Set problem — Quote the entries word for word, starting at the line that contains "Open the 图像分辨率 300 dpi dropdown" and ending at the final line of the entries.
___ Dataset rows
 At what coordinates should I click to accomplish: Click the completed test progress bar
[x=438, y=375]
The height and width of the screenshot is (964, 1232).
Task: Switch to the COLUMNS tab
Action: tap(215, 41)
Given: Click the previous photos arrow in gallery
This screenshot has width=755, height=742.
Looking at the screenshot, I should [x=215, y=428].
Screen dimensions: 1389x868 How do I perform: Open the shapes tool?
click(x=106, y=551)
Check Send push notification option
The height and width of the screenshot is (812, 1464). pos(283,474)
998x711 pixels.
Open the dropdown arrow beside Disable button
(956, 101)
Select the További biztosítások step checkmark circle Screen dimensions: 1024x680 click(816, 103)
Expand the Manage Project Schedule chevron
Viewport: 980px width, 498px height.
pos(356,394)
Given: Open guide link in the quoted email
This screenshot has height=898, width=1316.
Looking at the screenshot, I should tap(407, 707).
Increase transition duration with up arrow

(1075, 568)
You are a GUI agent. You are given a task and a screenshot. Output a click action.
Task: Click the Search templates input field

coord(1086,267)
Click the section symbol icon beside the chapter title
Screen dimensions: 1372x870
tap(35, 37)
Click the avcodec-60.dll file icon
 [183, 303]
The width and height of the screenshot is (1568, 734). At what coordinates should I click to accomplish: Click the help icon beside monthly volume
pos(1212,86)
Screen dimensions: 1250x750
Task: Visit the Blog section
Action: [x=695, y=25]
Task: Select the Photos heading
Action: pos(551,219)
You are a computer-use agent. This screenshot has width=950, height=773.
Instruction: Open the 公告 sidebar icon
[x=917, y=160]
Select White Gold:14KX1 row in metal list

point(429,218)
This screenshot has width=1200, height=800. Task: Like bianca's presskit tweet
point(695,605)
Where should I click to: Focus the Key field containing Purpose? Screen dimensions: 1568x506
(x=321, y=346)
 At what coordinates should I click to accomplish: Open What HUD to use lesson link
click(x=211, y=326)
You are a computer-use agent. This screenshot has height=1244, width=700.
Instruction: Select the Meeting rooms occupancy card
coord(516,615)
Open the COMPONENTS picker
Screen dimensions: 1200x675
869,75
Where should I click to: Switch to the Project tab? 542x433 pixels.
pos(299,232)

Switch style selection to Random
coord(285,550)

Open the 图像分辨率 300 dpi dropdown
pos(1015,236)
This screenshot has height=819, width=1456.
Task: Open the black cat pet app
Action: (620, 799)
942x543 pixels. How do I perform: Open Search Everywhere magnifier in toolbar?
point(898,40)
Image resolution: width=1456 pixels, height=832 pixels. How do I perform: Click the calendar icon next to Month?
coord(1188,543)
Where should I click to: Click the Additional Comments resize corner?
______
Complete answer —
Open the 图像分辨率 300 dpi dropdown
pos(1015,236)
This screenshot has height=819, width=1456.
Task: Open the black cat pet app
Action: (620, 799)
942x543 pixels. How do I perform: Open Search Everywhere magnifier in toolbar?
point(898,40)
Image resolution: width=1456 pixels, height=832 pixels. How do I perform: Click the calendar icon next to Month?
coord(1188,543)
Where should I click to: Click the Additional Comments resize corner?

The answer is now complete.